Depuis le début, Jawad Bendaoud avait clamé son innocence, arguant qu’il n’a jamais eu connaissance des intentions et des objectifs de Abdelahamid Abaaoud et de son ami Chafik Akrouh. Ce qui ne lui a pas épargné l’emprisonnement et l’isolement depuis novembre 2015. Son profil de délinquant multirécidiviste correspondant à celui des auteurs des attentats ne plaidait pas en sa faveur.

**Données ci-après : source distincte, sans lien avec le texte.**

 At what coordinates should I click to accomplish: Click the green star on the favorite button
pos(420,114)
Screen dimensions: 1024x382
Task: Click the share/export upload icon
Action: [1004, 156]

Dans son jugement, le tribunal a considéré qu'il n'avait été prouvé ni dans le dossier d'instruction, ni à l'audience, qu’il a hébergé les deux complices en sachant qu'ils étaient des terroristes du 13-Novembre. Il a ordonné en conséquence sa relaxe.

C’est une surprise !

L’ambiance générale autour du procès, la pression des parties civiles, la présence massive et culpabilisante des victimes et de leurs familles, le branle-bas médiatique, tout concourait pour que le verdict soit à charge.

Il n’en fut rien.

La présidente du tribunal n’a pas frémi, ne tenant compte que des faits. Sans préjuger de l’appel interjeté par le parquet, il n’y a à retenir de ce verdict que la démonstration d’une justice au-dessus de tout.